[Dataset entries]
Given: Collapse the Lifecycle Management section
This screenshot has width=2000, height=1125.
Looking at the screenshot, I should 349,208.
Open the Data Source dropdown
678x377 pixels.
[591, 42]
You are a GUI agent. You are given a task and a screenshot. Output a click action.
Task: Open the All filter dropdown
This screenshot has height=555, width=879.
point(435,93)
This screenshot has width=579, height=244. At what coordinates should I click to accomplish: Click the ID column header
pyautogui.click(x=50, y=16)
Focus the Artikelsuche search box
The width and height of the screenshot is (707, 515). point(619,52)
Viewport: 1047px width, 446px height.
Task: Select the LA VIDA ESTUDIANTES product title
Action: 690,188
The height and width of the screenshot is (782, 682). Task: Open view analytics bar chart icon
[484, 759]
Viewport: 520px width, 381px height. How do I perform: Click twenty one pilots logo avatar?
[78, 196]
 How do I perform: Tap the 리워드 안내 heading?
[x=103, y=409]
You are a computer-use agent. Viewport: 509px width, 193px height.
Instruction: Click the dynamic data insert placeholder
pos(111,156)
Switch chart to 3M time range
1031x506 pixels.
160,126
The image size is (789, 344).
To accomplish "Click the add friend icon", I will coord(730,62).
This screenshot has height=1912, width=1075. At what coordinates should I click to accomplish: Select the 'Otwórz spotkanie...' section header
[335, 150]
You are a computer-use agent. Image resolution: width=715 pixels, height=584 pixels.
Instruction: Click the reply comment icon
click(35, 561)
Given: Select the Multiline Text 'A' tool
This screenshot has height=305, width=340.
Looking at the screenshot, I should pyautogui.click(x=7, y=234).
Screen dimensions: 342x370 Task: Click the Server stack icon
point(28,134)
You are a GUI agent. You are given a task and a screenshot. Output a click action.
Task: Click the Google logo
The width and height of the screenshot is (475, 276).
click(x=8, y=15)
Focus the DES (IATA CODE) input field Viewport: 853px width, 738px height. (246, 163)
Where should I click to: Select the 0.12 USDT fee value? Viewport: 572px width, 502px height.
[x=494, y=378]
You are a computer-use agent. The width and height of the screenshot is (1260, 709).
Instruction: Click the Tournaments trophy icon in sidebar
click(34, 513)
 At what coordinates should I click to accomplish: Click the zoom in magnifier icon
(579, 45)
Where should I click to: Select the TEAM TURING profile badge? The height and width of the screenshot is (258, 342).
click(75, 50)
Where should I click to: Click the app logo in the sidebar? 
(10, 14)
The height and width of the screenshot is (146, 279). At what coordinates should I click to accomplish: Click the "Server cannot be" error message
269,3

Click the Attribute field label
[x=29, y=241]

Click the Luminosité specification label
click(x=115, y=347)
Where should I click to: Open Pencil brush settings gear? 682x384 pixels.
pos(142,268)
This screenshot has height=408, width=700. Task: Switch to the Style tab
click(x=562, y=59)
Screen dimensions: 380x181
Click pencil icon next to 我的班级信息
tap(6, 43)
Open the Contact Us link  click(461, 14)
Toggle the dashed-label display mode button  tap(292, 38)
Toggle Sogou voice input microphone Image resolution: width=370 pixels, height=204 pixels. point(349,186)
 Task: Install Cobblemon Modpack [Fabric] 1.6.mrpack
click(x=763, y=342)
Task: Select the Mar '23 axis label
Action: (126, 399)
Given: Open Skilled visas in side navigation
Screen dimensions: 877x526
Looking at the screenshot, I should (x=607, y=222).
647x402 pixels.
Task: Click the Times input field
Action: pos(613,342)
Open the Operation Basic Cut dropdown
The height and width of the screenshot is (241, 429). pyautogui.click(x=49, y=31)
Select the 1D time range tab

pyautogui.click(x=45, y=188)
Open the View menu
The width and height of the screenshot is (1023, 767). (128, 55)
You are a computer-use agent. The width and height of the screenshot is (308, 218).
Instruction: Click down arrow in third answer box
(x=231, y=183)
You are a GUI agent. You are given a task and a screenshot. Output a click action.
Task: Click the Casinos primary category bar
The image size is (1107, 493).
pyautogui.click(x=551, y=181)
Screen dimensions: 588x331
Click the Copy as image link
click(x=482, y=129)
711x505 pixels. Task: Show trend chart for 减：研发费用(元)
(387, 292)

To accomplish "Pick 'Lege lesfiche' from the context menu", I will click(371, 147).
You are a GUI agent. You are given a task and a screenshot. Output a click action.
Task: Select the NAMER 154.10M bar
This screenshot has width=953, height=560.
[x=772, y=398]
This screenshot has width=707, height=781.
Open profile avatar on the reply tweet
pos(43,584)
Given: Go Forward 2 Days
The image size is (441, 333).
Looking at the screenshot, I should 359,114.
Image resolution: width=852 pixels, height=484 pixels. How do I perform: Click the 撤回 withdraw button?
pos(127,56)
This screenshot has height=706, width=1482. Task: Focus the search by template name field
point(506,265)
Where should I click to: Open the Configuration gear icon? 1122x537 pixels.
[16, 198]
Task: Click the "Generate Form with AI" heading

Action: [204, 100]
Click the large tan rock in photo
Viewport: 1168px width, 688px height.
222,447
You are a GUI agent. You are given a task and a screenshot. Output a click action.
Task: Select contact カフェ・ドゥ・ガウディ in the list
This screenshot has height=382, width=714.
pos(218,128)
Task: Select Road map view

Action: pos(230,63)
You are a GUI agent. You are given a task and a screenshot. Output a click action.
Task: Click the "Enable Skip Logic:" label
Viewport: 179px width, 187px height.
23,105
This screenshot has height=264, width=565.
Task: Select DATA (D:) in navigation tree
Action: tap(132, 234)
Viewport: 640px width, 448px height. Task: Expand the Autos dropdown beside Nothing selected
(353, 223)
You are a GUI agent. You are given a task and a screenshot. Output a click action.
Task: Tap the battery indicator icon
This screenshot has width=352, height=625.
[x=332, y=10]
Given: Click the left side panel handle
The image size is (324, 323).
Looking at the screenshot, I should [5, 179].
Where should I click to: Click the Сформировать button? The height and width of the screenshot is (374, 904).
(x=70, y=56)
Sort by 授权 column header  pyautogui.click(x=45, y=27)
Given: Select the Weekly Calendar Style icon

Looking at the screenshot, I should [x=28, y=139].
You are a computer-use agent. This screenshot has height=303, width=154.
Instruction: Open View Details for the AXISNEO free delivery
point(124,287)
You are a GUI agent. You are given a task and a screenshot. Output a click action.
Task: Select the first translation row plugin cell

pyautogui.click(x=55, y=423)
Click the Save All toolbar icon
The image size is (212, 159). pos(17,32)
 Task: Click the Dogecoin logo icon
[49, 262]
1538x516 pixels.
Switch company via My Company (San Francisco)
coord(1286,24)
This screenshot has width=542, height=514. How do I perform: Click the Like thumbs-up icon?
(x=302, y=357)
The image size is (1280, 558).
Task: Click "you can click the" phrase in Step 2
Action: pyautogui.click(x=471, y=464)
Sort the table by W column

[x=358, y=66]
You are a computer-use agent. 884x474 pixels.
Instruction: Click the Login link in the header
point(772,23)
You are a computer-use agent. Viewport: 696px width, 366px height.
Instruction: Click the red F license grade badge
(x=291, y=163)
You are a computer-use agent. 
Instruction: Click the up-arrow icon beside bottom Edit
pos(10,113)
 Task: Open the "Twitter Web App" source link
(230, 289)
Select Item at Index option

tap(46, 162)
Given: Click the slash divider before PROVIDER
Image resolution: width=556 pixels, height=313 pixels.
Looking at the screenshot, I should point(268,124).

▶ **ASSIGNMENT**
When you find a line in the records that contains the word "Toggle", copy it.

▶ **OUTPUT**
Toggle the dashed-label display mode button  tap(292, 38)
Toggle Sogou voice input microphone Image resolution: width=370 pixels, height=204 pixels. point(349,186)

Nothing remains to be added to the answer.